◆ INSTRUCTIONS ◆
1. Retype the passage of the rideshare tax thread from "You need to" to "count as well.".
2. In the rideshare tax thread, how many days does Flarpy say a person has to sue the IRS in tax court after deductions are disallowed?
3. Name every company mentioned in the rideshare tax thread.

# Drive around in driver mode all the time?



## Flarpy (Apr 17, 2016)

Am I right when I guess that Uber/Lyft reports how many miles you've driven all the time you're in driver mode for end-of-year taxes?

Does this mean (theoretically of course) that if you drive around in driver mode all the time and ignore all pings that you would generate a net loss (at $0.55/mile or whatever it is) for tax purposes? And that loss could be deducted from a different self-employment business... one that generated a profit?

Just wondering....


----------



## tohunt4me (Nov 23, 2015)

Correct


----------



## tohunt4me (Nov 23, 2015)

As long as you are driving in an area where Uber us available.


----------



## Flarpy (Apr 17, 2016)

Thanks. Of course one would have to have a reasonable income from those miles driven, one couldn't just drive around 10,000 miles and have nothing to show for it or the IRS would disallow those deductions. But you get what I'm saying.


----------



## Null (Oct 6, 2015)

I think you're misunderstanding the deduction.

You can deduct for business related miles. If your INTENTION is not to transport passengers and just have an app on or do so while getting groceries, that doesn't count as a business purpose. Your intent plays a big part in the legitimacy of the deduction. Legitimacy and what you can probably get away with are two different things, as you seem to allude to.

No, Uber and Lyft do NOT report to the IRS how many miles you were app on. They submit a 1099k to you which showcases gross receipts. They report to the IRS as if they were a credit card processor like PayPal or Square. Technically they don't even have to send ANYTHING to the IRS unless you had more than 25k in gross receipts. 

They might get an inquiry from the IRS if you were to be audited, I have no idea of either of their obligation to furnish any mileage info to the IRS on demand.

You need to be keeping track of your own miles with date, odometer readings and business purpose. 

If all you deduct are your app on miles, you're potentially leaving 1000s on the table as trips to get car washes, maintenance, etc. All count as well.


----------



## Flarpy (Apr 17, 2016)

Null said:


> I think you're misunderstanding the deduction.


I don't think so 



> You can deduct for business related miles. If your INTENTION is not to transport passengers and just have an app on or do so while getting groceries, that doesn't count as a business purpose. Your intent plays a big part in the legitimacy of the deduction. Legitimacy and what you can probably get away with are two different things, as you seem to allude to.


I understand that. Keep in mind that the IRS can and does use statistics to determine intent. If it determines that your annual reported income is way below what "normal" profit-making businesses of the same type as yours make for the same number of expenses as you claim, they'll simply disallow a certain number of deductions and, if you disagree, you have 90 days to sue them in tax court. Most people won't.



> No, Uber and Lyft do NOT report to the IRS how many miles you were app on.


I do understand that  When I said "report" I meant _to the user_, not to the IRS.

◆ RECORDS PROVIDED ◆
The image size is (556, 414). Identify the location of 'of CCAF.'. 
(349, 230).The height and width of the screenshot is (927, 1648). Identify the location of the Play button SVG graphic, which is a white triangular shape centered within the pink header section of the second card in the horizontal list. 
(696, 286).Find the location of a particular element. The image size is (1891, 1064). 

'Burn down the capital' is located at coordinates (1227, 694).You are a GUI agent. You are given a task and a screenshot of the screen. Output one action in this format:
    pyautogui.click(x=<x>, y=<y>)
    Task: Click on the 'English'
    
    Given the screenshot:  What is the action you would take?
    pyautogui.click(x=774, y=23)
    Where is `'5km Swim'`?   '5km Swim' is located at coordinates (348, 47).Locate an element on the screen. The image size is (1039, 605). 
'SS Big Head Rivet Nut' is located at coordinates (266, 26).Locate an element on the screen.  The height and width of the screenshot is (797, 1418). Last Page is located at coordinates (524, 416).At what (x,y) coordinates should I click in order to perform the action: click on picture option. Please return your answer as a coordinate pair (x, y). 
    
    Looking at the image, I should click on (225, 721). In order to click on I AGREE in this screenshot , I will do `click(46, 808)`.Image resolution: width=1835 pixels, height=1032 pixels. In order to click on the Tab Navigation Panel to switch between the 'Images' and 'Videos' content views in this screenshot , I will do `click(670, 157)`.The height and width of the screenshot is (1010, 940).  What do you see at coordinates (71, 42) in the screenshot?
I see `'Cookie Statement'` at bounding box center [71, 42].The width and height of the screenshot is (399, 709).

◆ RESULTS FOR THE EXERCISE ◆
1.
You need to be keeping track of your own miles with date, odometer readings and business purpose. 

If all you deduct are your app on miles, you're potentially leaving 1000s on the table as trips to get car washes, maintenance, etc. All count as well.

2. 90 days.

3. Uber, Lyft, PayPal, Square